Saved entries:
⟨

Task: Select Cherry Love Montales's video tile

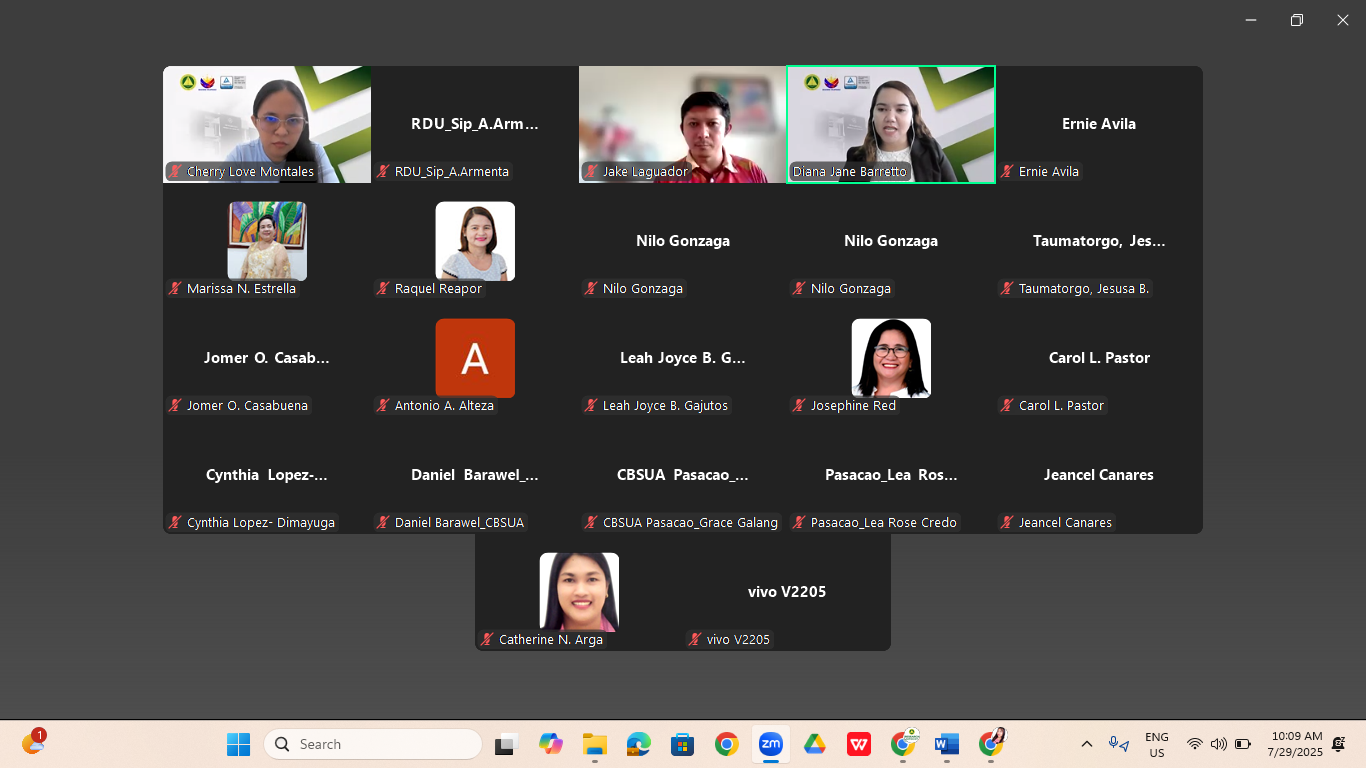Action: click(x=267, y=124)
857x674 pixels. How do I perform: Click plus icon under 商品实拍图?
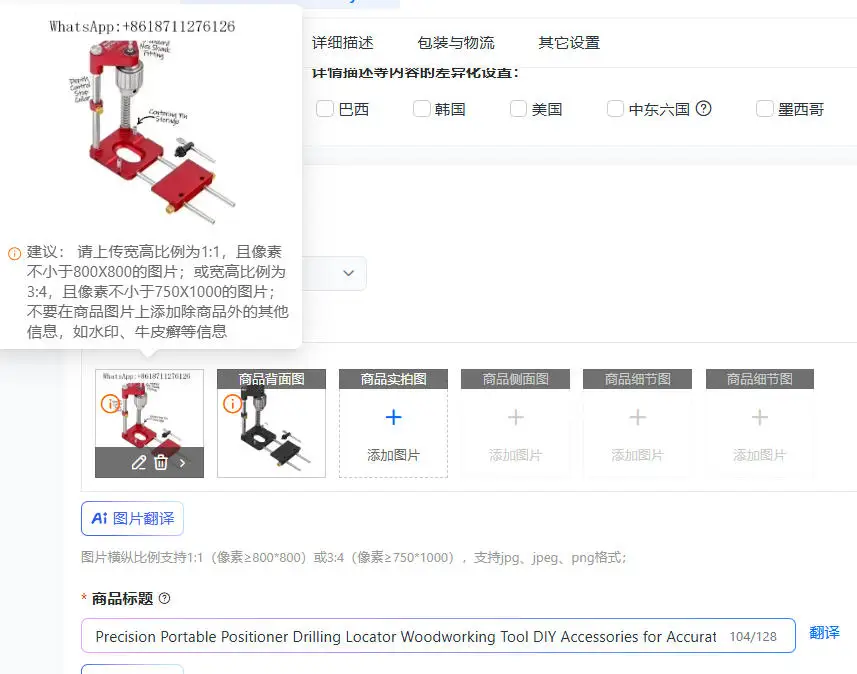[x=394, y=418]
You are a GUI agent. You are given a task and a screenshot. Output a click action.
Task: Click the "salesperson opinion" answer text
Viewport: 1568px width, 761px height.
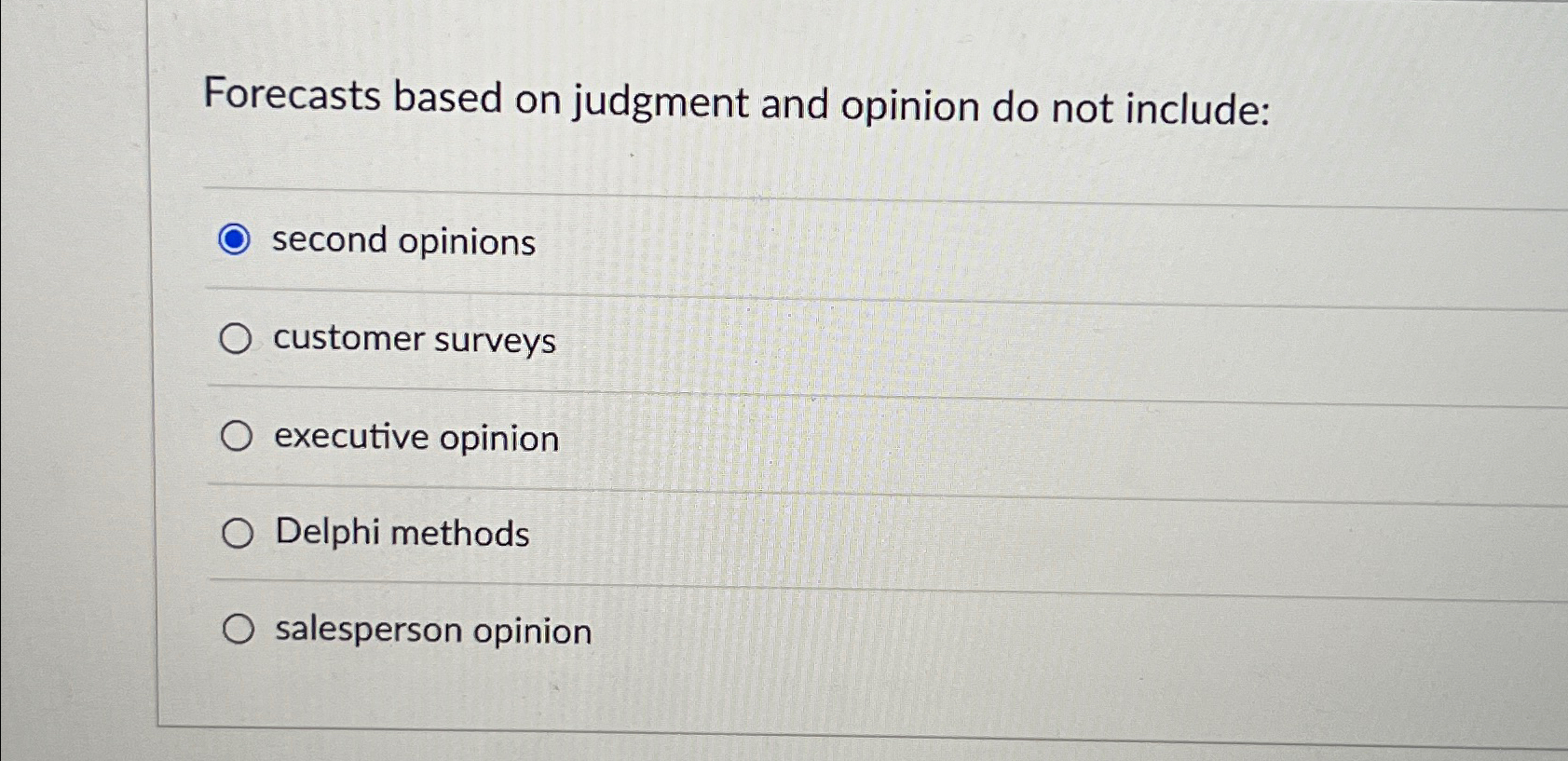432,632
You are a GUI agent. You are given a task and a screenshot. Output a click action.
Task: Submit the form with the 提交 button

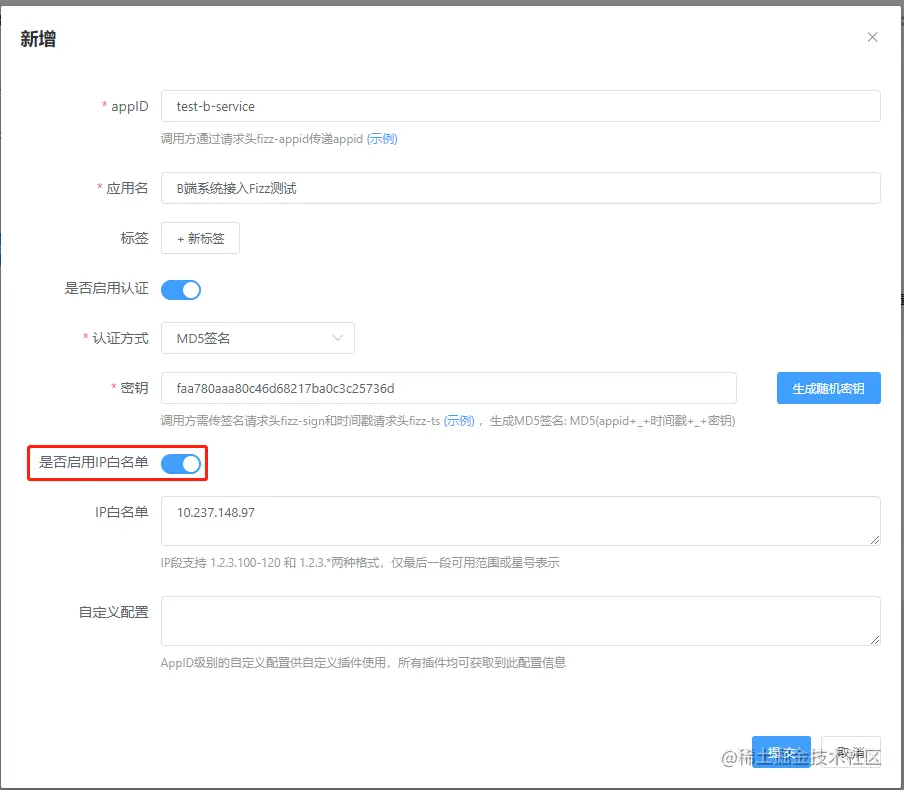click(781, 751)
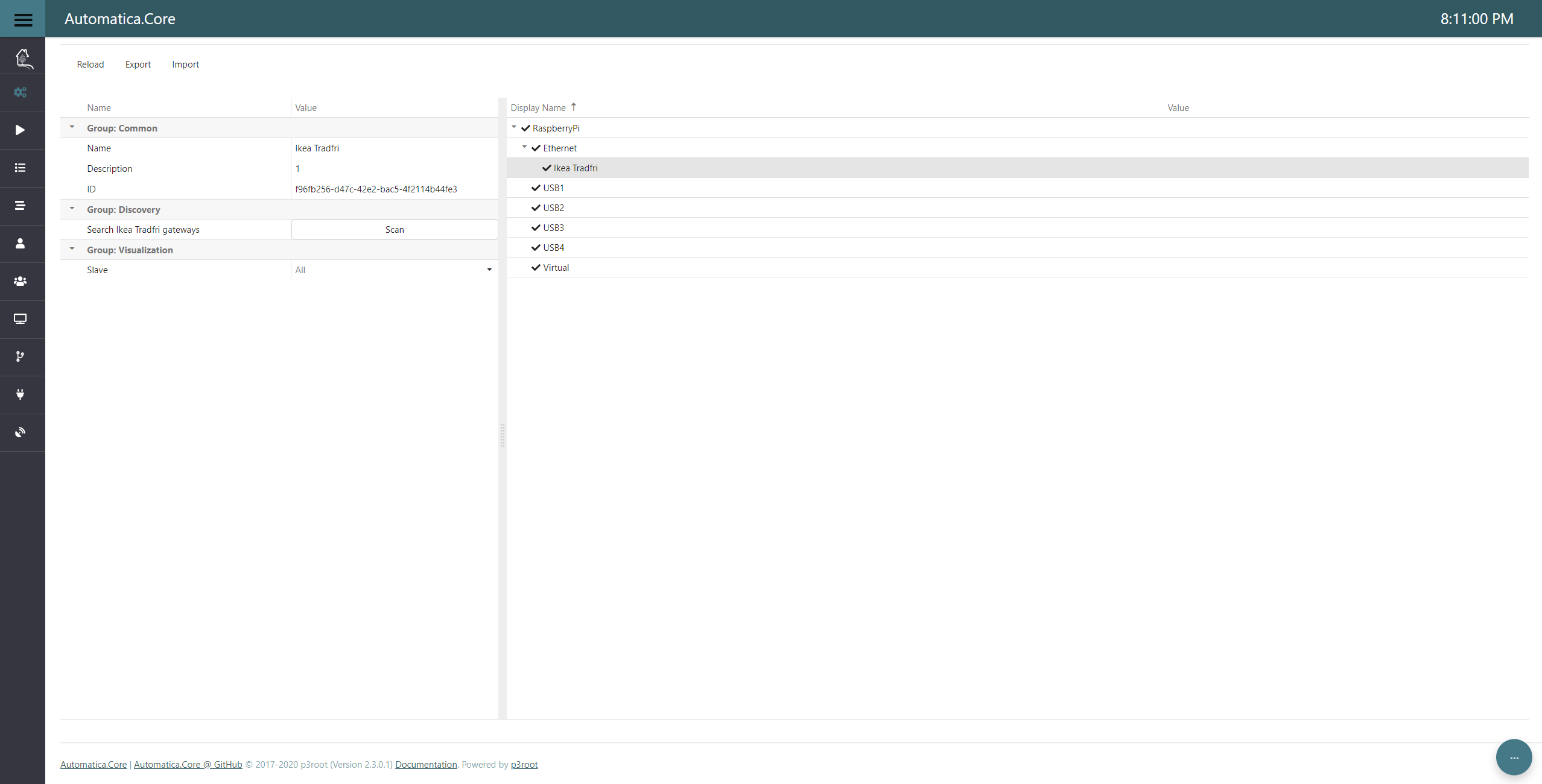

⟩

None of the pictures should appear, though every line of the data above must be reproduced exactly.

*WRITTEN REPLY*.
Task: Select Cherry Love Montales's video tile

Action: click(x=267, y=124)
857x674 pixels. How do I perform: Click plus icon under 商品实拍图?
[x=394, y=418]
You are a GUI agent. You are given a task and a screenshot. Output a click action.
Task: Click the "salesperson opinion" answer text
Viewport: 1568px width, 761px height.
432,632
You are a GUI agent. You are given a task and a screenshot. Output a click action.
Task: Submit the form with the 提交 button

click(781, 751)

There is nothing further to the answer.